WHAT TO WORK ON:
Below are the entries to work from; restate word for word the portion that opens with the line containing "You are a computer-use" and closes with the line containing "Instruction: Open the Phản hồi feedback icon", keeping both.

MATERIALS PROVIDED:
***
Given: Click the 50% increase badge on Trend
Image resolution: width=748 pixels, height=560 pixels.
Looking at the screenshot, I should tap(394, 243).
***
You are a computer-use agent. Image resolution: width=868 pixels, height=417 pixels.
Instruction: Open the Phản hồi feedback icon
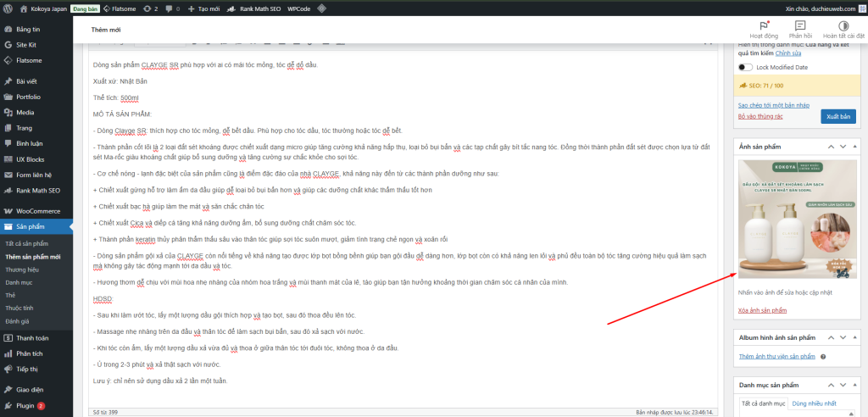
***
OUTPUT OF THE EXERCISE:
You are a computer-use agent. Image resolution: width=868 pixels, height=417 pixels.
Instruction: Open the Phản hồi feedback icon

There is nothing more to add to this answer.